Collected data
*** Block opens ***

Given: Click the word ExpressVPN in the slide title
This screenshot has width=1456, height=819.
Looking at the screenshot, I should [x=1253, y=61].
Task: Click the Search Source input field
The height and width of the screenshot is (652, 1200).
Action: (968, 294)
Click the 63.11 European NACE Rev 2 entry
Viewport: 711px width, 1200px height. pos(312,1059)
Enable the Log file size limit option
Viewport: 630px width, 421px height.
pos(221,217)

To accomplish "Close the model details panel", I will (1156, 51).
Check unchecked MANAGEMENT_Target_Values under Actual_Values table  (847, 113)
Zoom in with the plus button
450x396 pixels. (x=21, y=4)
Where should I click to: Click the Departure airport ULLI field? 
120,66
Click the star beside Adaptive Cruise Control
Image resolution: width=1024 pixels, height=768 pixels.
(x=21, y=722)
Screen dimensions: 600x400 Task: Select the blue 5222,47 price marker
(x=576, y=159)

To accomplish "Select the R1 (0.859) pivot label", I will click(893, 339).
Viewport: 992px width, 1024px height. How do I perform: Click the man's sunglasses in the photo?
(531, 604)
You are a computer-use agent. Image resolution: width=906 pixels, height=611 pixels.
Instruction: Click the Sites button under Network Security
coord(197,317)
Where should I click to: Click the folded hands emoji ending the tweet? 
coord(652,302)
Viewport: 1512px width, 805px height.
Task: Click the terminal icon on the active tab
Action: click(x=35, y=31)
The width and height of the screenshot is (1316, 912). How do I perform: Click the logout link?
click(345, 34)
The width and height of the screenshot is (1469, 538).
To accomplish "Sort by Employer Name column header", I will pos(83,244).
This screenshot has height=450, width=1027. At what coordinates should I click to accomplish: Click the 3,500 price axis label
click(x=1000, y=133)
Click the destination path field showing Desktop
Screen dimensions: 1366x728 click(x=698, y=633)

*** Block closes ***

## Task statement
Only one span of lines is wanted: the line with "Where should I click to: Click the folded" and every line after it to the end of the entries, output exactly.

## Exercise output
Where should I click to: Click the folded hands emoji ending the tweet? 
coord(652,302)
Viewport: 1512px width, 805px height.
Task: Click the terminal icon on the active tab
Action: click(x=35, y=31)
The width and height of the screenshot is (1316, 912). How do I perform: Click the logout link?
click(345, 34)
The width and height of the screenshot is (1469, 538).
To accomplish "Sort by Employer Name column header", I will pos(83,244).
This screenshot has height=450, width=1027. At what coordinates should I click to accomplish: Click the 3,500 price axis label
click(x=1000, y=133)
Click the destination path field showing Desktop
Screen dimensions: 1366x728 click(x=698, y=633)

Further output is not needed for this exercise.